Grok parse failure after successful debug


(Freddy Kasprzykowski) #1

I have used http://grokdebug.herokuapp.com/ to create the grok match statements based on tcpdump of the syslog strips the ELK box is receiving. However, when checking Kibana, the logs are not parsed. i have used service logstash configtest and got confirmation the syntax is correct.

(IPs and other info are fake, but strings are intact).

TCPDUMP 1:
15:51:23.173798 IP firewall.local.46932 > elk.local.syslog: SYSLOG local7.notice, length: 316
E..XC'@.@.r=.........T...Dx-<189>Jan 17 15:51:23 2016 firewall src="10.10.1.202:61227" dst="8.8.8.8:53" msg="priority:16, from LAN1 to WAN, UDP, service DNS_UDP, ACCEPT" note="ACCESS FORWARD" user="unknown" devID="yyyyyyy" cat="Firewall" class="Access Control" ob="0" ob_mac="000000000000" dir="LAN1:WAN" protoID=17 proto="DNS_UDP"

SYSLOG STRIP 1: <189>Jan 17 15:51:23 2016 firewall src="10.10.1.202:61227" dst="8.8.8.8:53" msg="priority:16, from LAN1 to WAN, UDP, service DNS_UDP, ACCEPT" note="ACCESS FORWARD" user="unknown" devID="yyyyyyy" cat="Firewall" class="Access Control" ob="0" ob_mac="000000000000" dir="LAN1:WAN" protoID=17 proto="DNS_UDP"<%{NUMBER:syslog_index}>%{SYSLOGTIMESTAMP:syslog_timestamp} %{YEAR:YEAR} %{WORD:device} src="%{IP:source_ip}:%{BASE10NUM:source_port}" dst="%{IP:destination_ip}:%{BASE10NUM:destination_port}" msg="%{DATA:log_type}" note="%{DATA:log_note}" user="%{DATA:user}" devID="%{DATA:device_id}" cat="%{DATA:log_category}" class=%{DATA:class} ob=%{DATA:ob} ob_mac=%{DATA:ob_mac} dir="%{DATA:traffic_direction}" protoID=%{DATA:protocol_number} proto="%{DATA:protocol_service}"

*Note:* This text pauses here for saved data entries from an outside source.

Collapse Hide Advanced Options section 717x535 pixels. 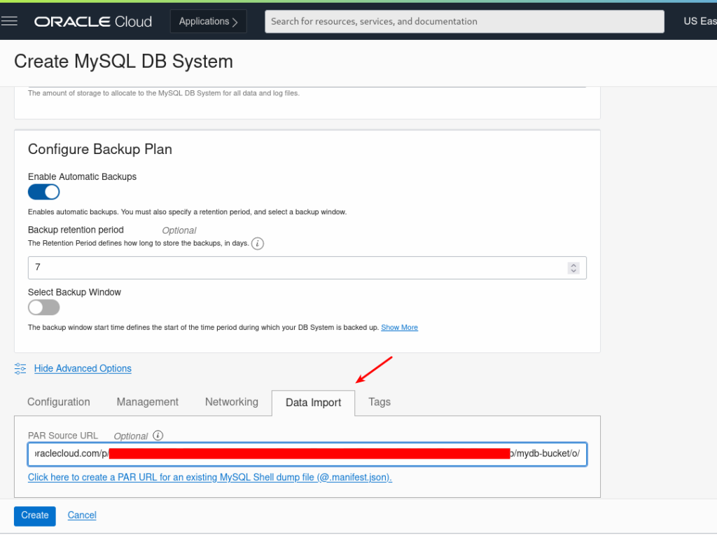click(x=83, y=368)
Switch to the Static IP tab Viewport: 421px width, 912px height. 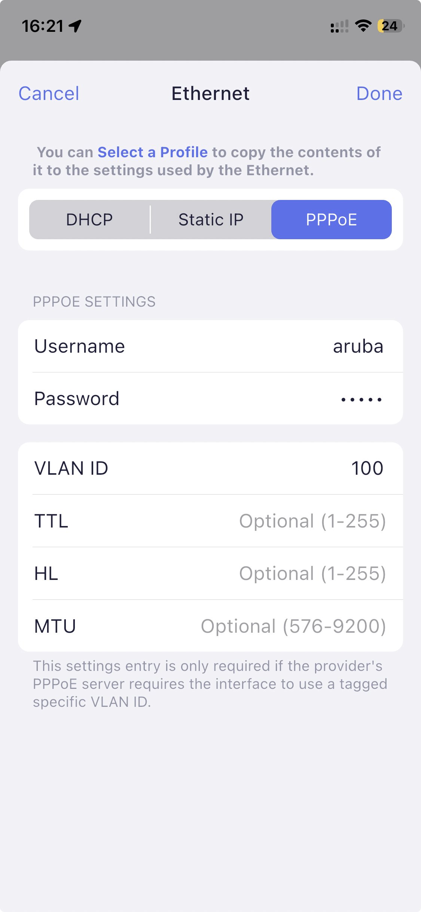click(211, 220)
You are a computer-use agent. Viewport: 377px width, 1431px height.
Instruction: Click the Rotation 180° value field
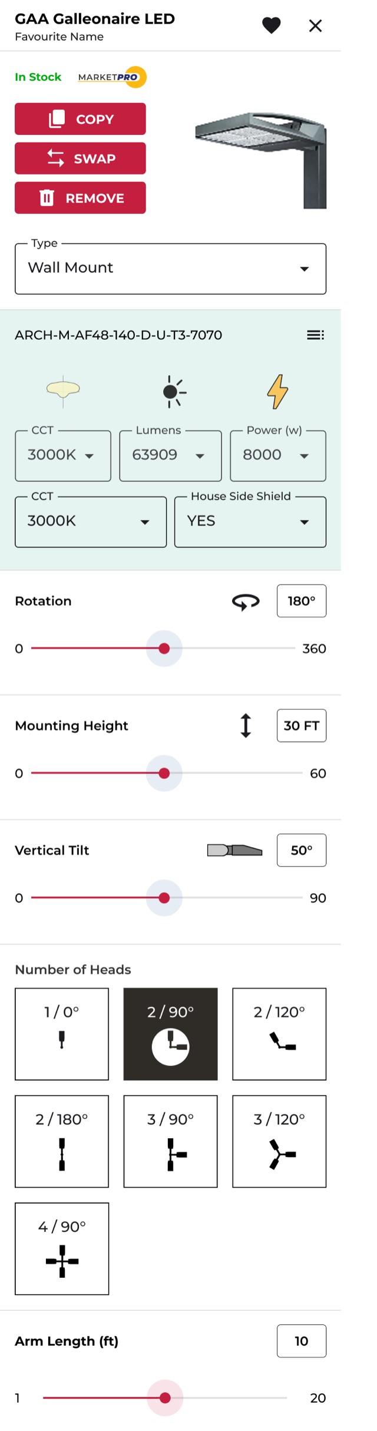(x=302, y=601)
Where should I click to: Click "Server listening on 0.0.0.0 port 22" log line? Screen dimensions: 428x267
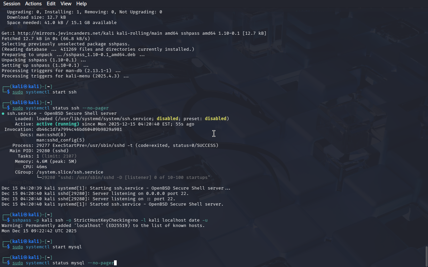(x=95, y=194)
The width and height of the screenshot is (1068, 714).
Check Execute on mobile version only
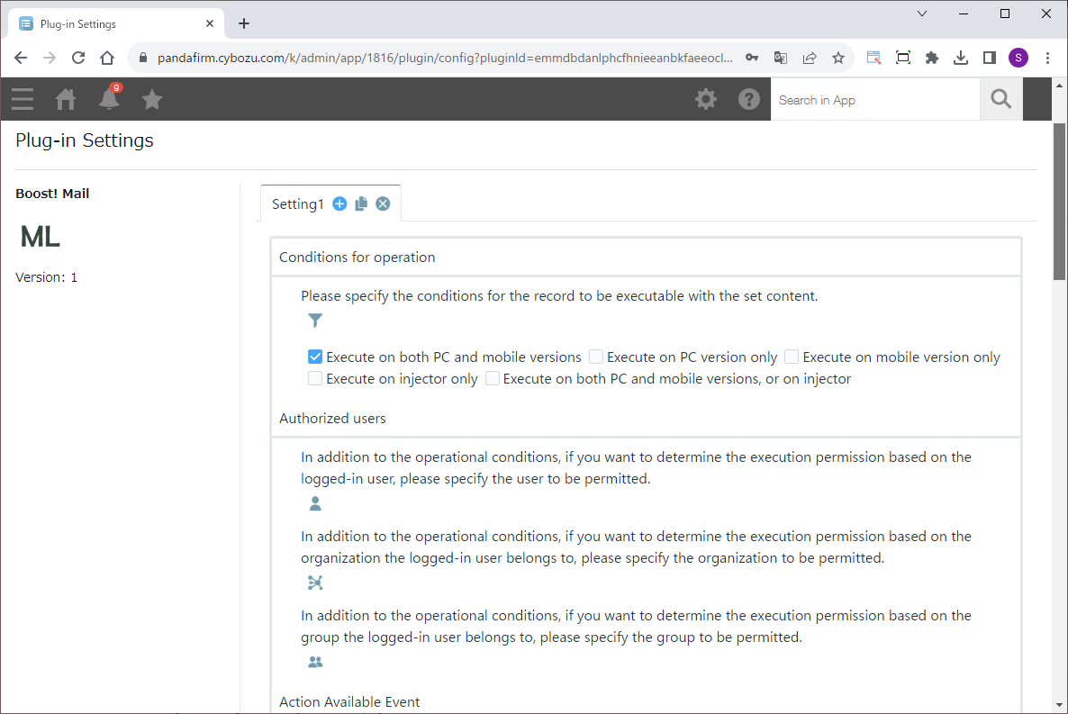tap(792, 357)
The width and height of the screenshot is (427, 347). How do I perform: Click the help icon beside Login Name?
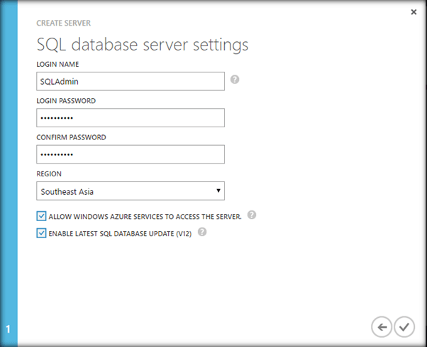pos(235,80)
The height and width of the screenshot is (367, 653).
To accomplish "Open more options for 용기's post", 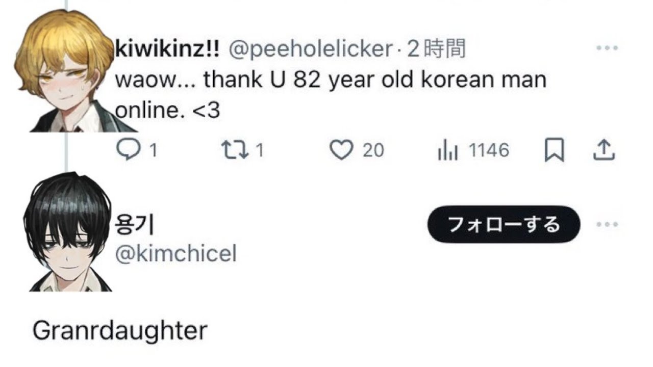I will point(607,224).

GROK STATEMENT 1: <%{NUMBER:syslog_index}>%{SYSLOGTIMESTAMP:syslog_timestamp} %{YEAR:YEAR} %{WORD:device} src="%{IP:source_ip}:%{BASE10NUM:source_port}" dst="%{IP:destination_ip}:%{BASE10NUM:destination_port}" msg="%{DATA:log_type}" note="%{DATA:log_note}" user="%{DATA:user}" devID="%{DATA:device_id}" cat="%{DATA:log_category}" class=%{DATA:class} ob=%{DATA:ob} ob_mac=%{DATA:ob_mac} dir="%{DATA:traffic_direction}" protoID=%{DATA:protocol_number} proto="%{DATA:protocol_service}"

TCPDUMP 2:
15:51:23.295700 IP firewall.local.46932 > elk.local.syslog: SYSLOG local7.info, length: 249
E...C)@.@.r~.........T....2.<190>Jan 17 15:51:23 2016 firewall src="10.10.1.212:38942" dst="8.8.8.8:40020" msg="Traffic Log" note="Traffic Log" user="unknown" devID="yyyyyyy" cat="Traffic Log" duration=300 sent=157 rcvd=49 dir="lan1:wan1" protoID=17 proto="others"

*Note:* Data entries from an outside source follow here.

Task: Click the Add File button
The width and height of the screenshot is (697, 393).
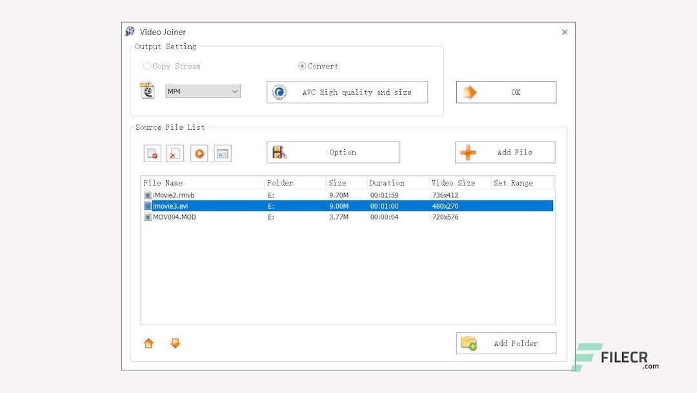Action: (505, 152)
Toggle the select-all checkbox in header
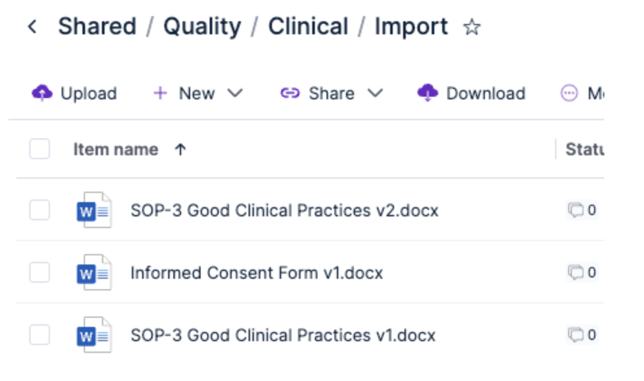644x381 pixels. click(40, 150)
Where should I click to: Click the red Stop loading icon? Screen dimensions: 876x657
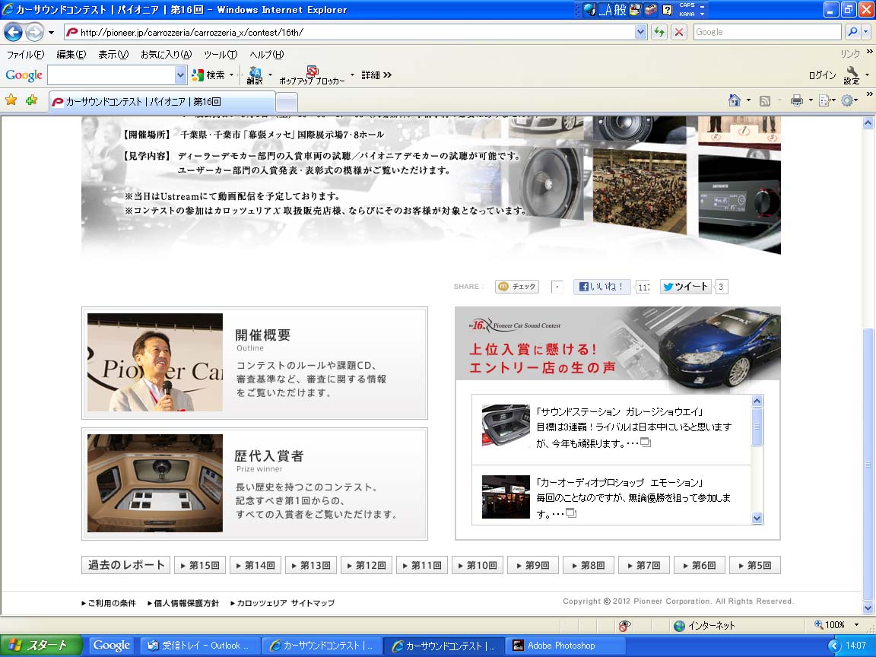(679, 32)
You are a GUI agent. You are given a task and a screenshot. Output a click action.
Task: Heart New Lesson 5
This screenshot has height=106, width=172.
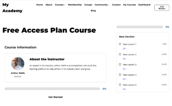pyautogui.click(x=124, y=89)
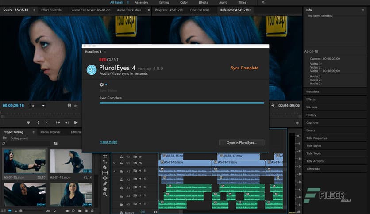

SYSLOG STRIP 2: <190>Jan 17 15:36:05 2016 firewall src="10.10.1.212:38942" dst="8.8.8.8:40007" msg="Traffic Log" note="Traffic Log" user="unknown" devID="yyyyyyy" cat="Traffic Log" duration=300 sent=158 rcvd=49 dir="lan1:wan1" protoID=17 proto="others"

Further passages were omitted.